Je garde espoir compte tenu de ce que j’ai vu jusqu’à maintenant. Les Haïtiens sont résilients. Ils le sont devenus après des années à gérer cette complexité en comptant sur leurs familles, et en reconnaissant l’importance de l’éducation et du savoir, de la religion, de la spiritualité collective et des réseaux communautaires. Nous avons maintenant l’occasion de travailler en partenariat avec eux, et nous devrons continuer de le faire jusqu’à ce que la situation soit réglée.
Le travail que nous accomplissons en ce moment tient compte des enseignements que chaque pays a tirés — parfois durement — de l’application de ses mesures d’aide en Haïti. C’est selon cette approche binaire que nous abordons certains contextes dans ce pays de même que le contrôle endémique, à long terme, exercé par les gangs et les élites politiques et économiques. Nous avons une vision pragmatique des choses. Voilà pourquoi nous avons mis au point une solution pluridimensionnelle. Nous ne pourrons rien résoudre si nous nous limitons à des moyens axés sur la sécurité, d’où les quatre piliers établis par le Canada. La situation est très complexe, mais j’étudie la question depuis 25 ans et j’ai beaucoup d’espoir. Il suffit de garder le cap.
Le sénateur Richards : Merci beaucoup.
[Français]
La sénatrice Mégie : J’aurai deux questions. Merci à nos invités d’être ici aujourd’hui. En regardant les tableaux publiés par DonnéesDev, vous avez beaucoup parlé de 100 millions de dollars pour Haïti.
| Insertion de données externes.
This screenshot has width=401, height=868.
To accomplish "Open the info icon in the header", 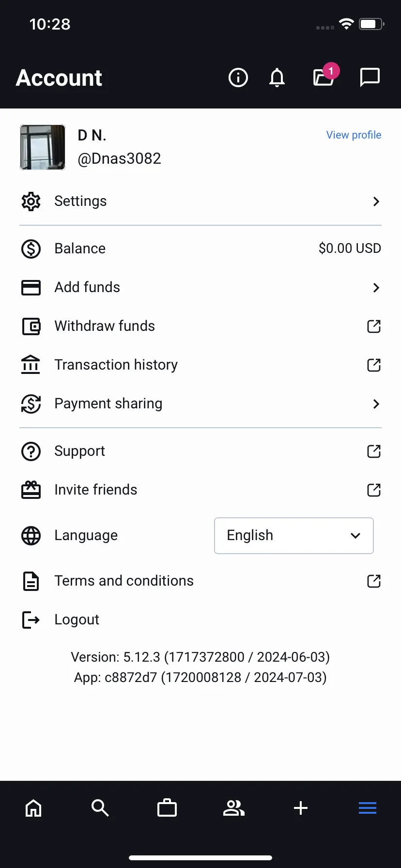I will pos(238,78).
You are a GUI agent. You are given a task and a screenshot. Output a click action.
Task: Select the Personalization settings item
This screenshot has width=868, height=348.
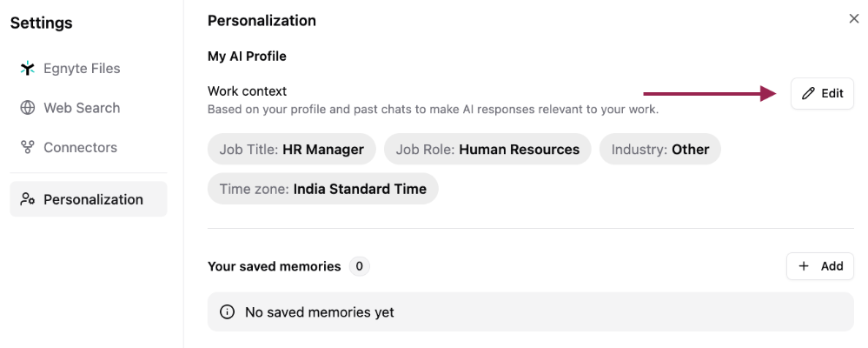89,199
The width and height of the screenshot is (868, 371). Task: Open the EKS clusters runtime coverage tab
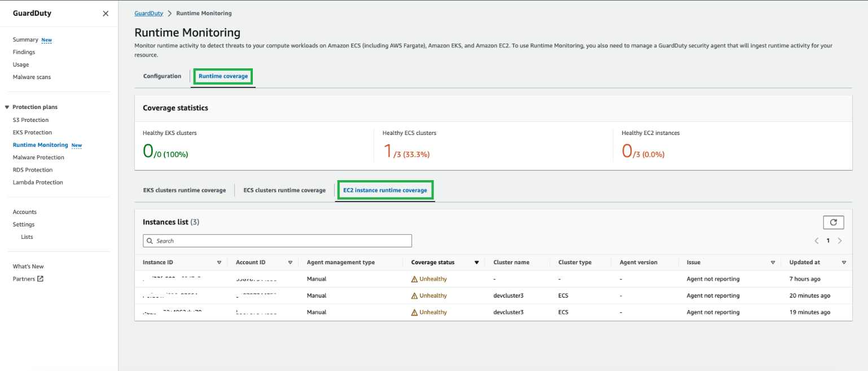185,190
J’ai noté plus tôt qu’entre 2017 et 2022, l’aide canadienne annuelle à Haïti est passée de 121,7 millions de dollars à 89,9 millions de dollars, soit une réduction de 25 %. Sur quels critères Affaires mondiales Canada s’est-il appuyé pour allouer ou non les sommes à Haïti et quel est le pourcentage qui sera accordé aux salaires et aux indemnités quotidiennes des employés internationaux?
Deuxièmement, sur les réseaux sociaux de l’Haïti, une bonne partie de la population et de la diaspora haïtienne d’ici s’interroge sur les motifs des pays étrangers de négocier avec un gouvernement qu’elle juge illégitime. Je sais que cela fait beaucoup de bruit. Que pensez-vous de ces critiques? Les responsables des gangs ont des passeports d’un peu partout, donc leur imposer des sanctions semble donner des résultats, mais cela ne donne rien, car leurs comptes bancaires sont partout et ils ont des passeports de beaucoup de pays. Comment allez-vous gérer cela?
[Traduction]
Mme Vandehei : Merci de la question. Je vais donner une réponse en plusieurs volets. Je vous remercie d’avoir posé cette question. Plus nous irons dans le détail, plus la conversation sera substantielle.
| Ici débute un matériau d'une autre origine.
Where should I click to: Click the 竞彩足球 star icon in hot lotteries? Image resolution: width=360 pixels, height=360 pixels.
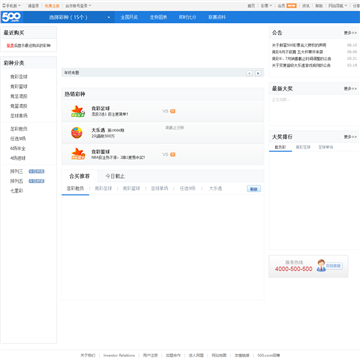point(78,111)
À propos de la gestion du financement qui va directement en Haïti par l’entremise de nos partenaires indéfectibles et de celle que nous utilisons à Ottawa, mon équipe de quatre personnes s’occupe de cet aspect, et M. Sigouin a une équipe de trois personnes. Nous mettons les bouchées doubles pour que Haïti touche chaque dollar que nous voulons lui envoyer.
Comme je l’ai dit, une part énorme des 100 millions de dollars est versée dans le fonds commun, et une part importante sert entre autres au financement de la rémunération des membres de la Police nationale d’Haïti, ou PNH, qui reçoivent un salaire beaucoup plus faible que le nôtre tout en faisant un travail beaucoup plus dur que le nôtre. Je voudrais saluer le courage et la persévérance dont font preuve ces policiers malgré le maigre salaire mensuel qu’ils reçoivent. Voilà pourquoi nous les soutenons.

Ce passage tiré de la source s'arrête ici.